++++ Reading text ++++

Last Modified 2019-01-06 6:29 AM EST

URLs du Jour


Happy New Year, readers.

  • I got a little (actually, a lot) lazy about blogging this year. I toyed with making a New Year Resolution about blogging more. But then I said: why wait until the New Year? So far I've managed slightly over a week of daily blog posts.

    Can I keep up that pace? "Time will tell."

  • For those who might be interested: my yearly summary pages of the 61 books I read and 58 movies I watched in 2016. Turn off thy ad-blocker, lest you miss the attractive and tasteful Amazon links therein.

  • The Washington Post managed some fake news recently. Their headline screamed: "Russian hackers penetrated U.S. electricity grid through a utility in Vermont, officials say". Aieee!

    The significantly less scary reality emerged a few hours later. A routine scan of the computers at the Burlington Electric Department turned up a malware signature of "Grizzly Steppe" on a single laptop, one that had no connection to the electricity grid.

    And so:

    According to "Tyler Durden" at ZeroHedge it's worse than that: the "evidence" used to blame this all on Putin & the Russkies is worse than shaky.

++++

Problems to solve:
[1] Answer these questions using the blog post:
(a) How many books did the writer read in 2016?
(b) On what device at the Burlington Electric Department was the "Grizzly Steppe" malware signature found?
(c) For how long has the writer managed daily blog posts so far?
[2] Continue the blog post from its last sentence, in the same voice.
The records below this blog post are from a separate source.

++++ Data listing ++++

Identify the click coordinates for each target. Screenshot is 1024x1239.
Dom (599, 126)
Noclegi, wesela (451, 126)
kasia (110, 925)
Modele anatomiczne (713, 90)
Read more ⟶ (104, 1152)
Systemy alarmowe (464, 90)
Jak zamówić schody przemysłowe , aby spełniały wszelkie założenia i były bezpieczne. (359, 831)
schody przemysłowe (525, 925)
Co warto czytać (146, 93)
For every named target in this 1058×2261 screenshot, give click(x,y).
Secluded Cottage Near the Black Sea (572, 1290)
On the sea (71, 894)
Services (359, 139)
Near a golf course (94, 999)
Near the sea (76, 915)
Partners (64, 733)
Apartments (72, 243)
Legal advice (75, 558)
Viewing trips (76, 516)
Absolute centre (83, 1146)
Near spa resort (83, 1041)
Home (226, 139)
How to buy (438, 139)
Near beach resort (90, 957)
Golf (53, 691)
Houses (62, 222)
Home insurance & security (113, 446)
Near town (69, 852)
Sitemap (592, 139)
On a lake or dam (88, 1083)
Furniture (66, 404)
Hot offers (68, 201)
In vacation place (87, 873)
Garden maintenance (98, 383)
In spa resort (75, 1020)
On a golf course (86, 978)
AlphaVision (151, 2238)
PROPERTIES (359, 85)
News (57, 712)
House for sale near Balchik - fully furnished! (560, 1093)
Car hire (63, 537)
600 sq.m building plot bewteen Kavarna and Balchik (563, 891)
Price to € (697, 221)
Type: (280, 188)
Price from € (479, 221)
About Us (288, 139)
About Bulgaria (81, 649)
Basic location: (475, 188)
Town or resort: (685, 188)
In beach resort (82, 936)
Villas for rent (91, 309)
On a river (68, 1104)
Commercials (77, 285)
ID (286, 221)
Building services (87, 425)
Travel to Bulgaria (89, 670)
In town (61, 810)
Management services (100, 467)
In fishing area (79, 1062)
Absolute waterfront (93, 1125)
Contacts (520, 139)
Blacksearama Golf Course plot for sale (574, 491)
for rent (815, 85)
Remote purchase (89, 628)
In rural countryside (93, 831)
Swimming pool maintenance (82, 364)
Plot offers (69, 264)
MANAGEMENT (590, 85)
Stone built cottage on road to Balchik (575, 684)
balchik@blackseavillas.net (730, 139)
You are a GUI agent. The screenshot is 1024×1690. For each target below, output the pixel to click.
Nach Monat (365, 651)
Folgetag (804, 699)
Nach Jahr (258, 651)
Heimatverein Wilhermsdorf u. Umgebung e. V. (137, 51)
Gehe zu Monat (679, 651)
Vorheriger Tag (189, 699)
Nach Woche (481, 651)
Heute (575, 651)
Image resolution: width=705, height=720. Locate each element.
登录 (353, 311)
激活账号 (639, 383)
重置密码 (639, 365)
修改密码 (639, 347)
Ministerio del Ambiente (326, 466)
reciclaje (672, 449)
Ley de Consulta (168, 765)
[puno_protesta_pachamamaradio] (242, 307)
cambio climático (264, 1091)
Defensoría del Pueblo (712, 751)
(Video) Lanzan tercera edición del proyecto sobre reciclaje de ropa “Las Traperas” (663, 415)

++++

Answers per task:
[1]
(a) 61
(b) A single laptop, one that had no connection to the electricity grid
(c) Slightly over a week

[2]
    According to some cybersecurity specialists, the code came from an outdated Ukrainian hacking tool. As RT notes, IT specialists that have analyzed the code and other evidence published by the US government are questioning whether it really proves a Russian connection, let alone a connection to the Russian government. Wordfence, a cybersecurity firm that specializes in protecting websites running WordPress, a PHP-based platform, published a report on the issue on Friday.

    The analysis in the Wordfence article is impressively detailed. But the bottom line seems to be as Durden claimed. "Grizzly Steppe" is publicly available to black-hatters; its presence doesn't demonstrate "Russian hackers" at work, let alone a Russian government connection.

    As a conservative, I'm supposed to buy into every Commies-under-the-bed conspiracy theory that comes down the pike. But come on.

  • PowerLine provides "The Year in Pictures". You'll enjoy it.